# Finally! A Field Form Spell Checker for Firebird



## Doc Holliday (Mar 18, 2003)

Did some snooping around this morning and discovered that someone in Japan finally developed a spell checker front end for the Firebird browser. I have used it several times today without *finger crossed* any problems.

I need to say to everyone who reads this, that what works for me may not work for you! This is even mentioned in the forum link (It is mentioned several time about the spell checker crashing early in the thread). However, as I said I used it 10-12 times today and no problems. Read the entire thread before you decide, then if you are interested do the install the way I did it.

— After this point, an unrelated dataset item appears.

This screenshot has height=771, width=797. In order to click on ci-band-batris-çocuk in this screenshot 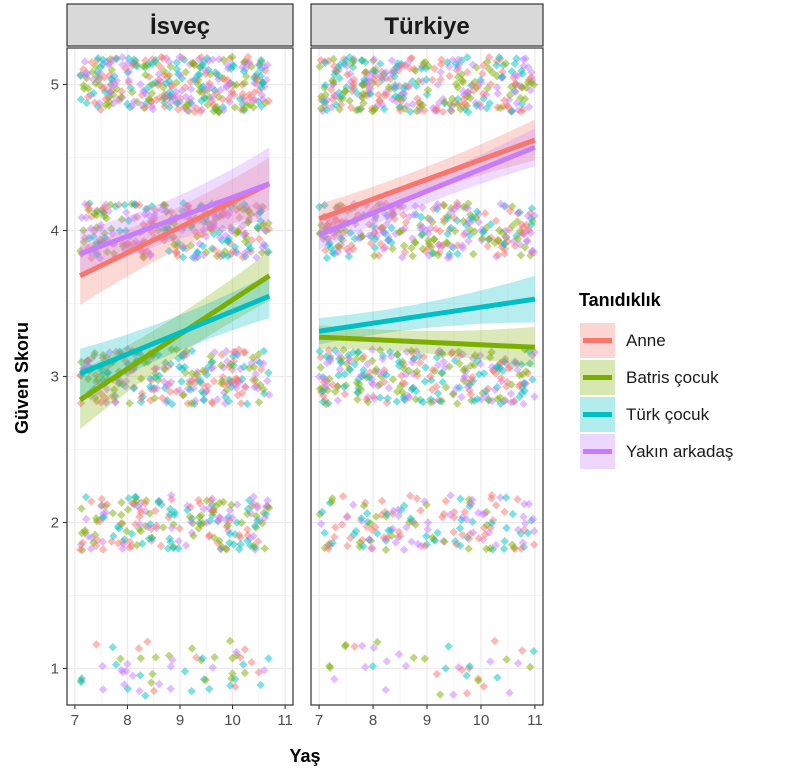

First the link to the thread and again read all of it before installation- http://forums.mozillazine.org/viewtopic.php?t=34799

Then download http://mozcafe.com/xpi/spellchecker_1.5a.xpi

Finally download the front end http://cgi29.plala.or.jp/~mozzarel/addon/firebird/spellchecker/spellcheckerfe0_2.xpi

Once installed, restart your Firebird browser then type something in a field - such as any post/reply to a forum - make sure the cursor is in the field right click your mouse and pick Spellchecker. Bingo!

That's it!

Oh yeah! My version is Firebird 0.7 with Windows 98SE

*Beats using tinyspell and watch it use up your system resources to nil!*

One more thing! The links listed above, for the downloads, are the latest versions and not the early versions that were reported as crashing.


----------